There came a point when I wished that I could get back to the blithe irrationality of dream logic, the blind tyranny of mere imagery. The problem, seen as a problem, was too difficult for sensible analysis.

So I finally got up, even though it was still dark. I used the facilities, and went in search of nourishment.

Thirty

Recriminations

The lights in the outer room were still on. Alice was already there, sitting at the table in the room outside the cell. She didn’t seem at all surprised to see me. In fact, she seemed to be waiting for me — or at least for someone.

“They’re not pleased,” she said. “They think I gave the game away. I suppose they’re right.”

“Do you want some breakfast?” I asked.

“I’ll get it,” she replied, rising to her feet. “I’ve had plenty of time to practice.

I sat down while she sorted out a couple of bowls of porridgelike manna and warmed them up. She passed one to me and sat down again, in a self-consciously awkward fashion.

If she’d been blonde, she could have passed for Goldilocks, but I wasn’t sure which of the three bears I was supposed to be. I had never been able to see the educative point of that particular nursery tale — unless it was to instruct children in the glaringly obvious principle that although there’s a happy medium between every set of extremes, it isn’t always the wisest policy to go for it.

“How do you feel?” she inquired, between mouthfuls.

“Fine,” I assured her.

“I’m sorry the food’s so basic,” she said. “We didn’t have an opportunity to lay in our own supplies — we had to take what we were given.”

“It’s good enough,” I assured her. “Take my tip — never eat the food on Excelsior. It’s not fit for animals. So what happened? They think you gave the game away, so now you’re in prison with us? Where’s your mysterious companion?”

“It’s even less comfortable where I’ve been sleeping than it is in here,” she said. “They wanted to keep us apart in case I said too much — but I said too much anyway. It’s not going to make Eido’s negotiations any easier, but I can’t say that I’m sorry. You had to be told eventually. Everybodyhas to be told. The diehards will have to admit that, in the end.”

“So you arenumber nine,” I said. What do they have mapped out for us, exactly?
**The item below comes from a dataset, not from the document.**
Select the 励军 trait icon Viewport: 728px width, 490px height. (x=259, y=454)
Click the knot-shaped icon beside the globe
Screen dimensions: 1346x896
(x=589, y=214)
Are we supposed to make a case for humankind’s continued existence?”

“It’s not a joke,” she countered. “Someone has to make the case, no matter how obvious it may seem to you.”

“But the real question is how negotiations are to be conducted between the machines and the various posthuman species,” I guessed. “If the ultrasmart mechanical minds are going to come out of hiding, they need ambassadors, spokespersons, apologists. They need Mortimer Gray, and Adam Zimmerman…and Michael Lowenthal, if they can get him. Horne too, and Davida — and you, of course. I can’t quite see where I fit in, but…I suppose it’s occurred to you that this whole kidnap business was a bad mistake? Entirely the wrong way to go about things.”

“It certainly wasn’t our decision,” Alice assured me. “The problem with this whole sequence of events is that the only way it’s ever moved forward is when somebody or something’s decided to cut through the tangled arguments by acting independently. Eido made the first move, but the discussion about representation was stalled. The timing and manner of the kidnap were Child of Fortune’s own initiative. All home system spaceships seem to fancy themselves as pirates, or diehard defenders ready to act against alien invaders. They’re essentially childlike, even when they don’t have names that tempt fate. I suppose we ought to be grateful that Childagreed to hand you over instead of trying to run the whole thing himself — but he got scared almost as soon as it dawned on him what he’d actually done. We’re hoping that the good example of his repentance will outweigh the bad example of his recklessness, but we have no idea how many other would-be buccaneers are out there.”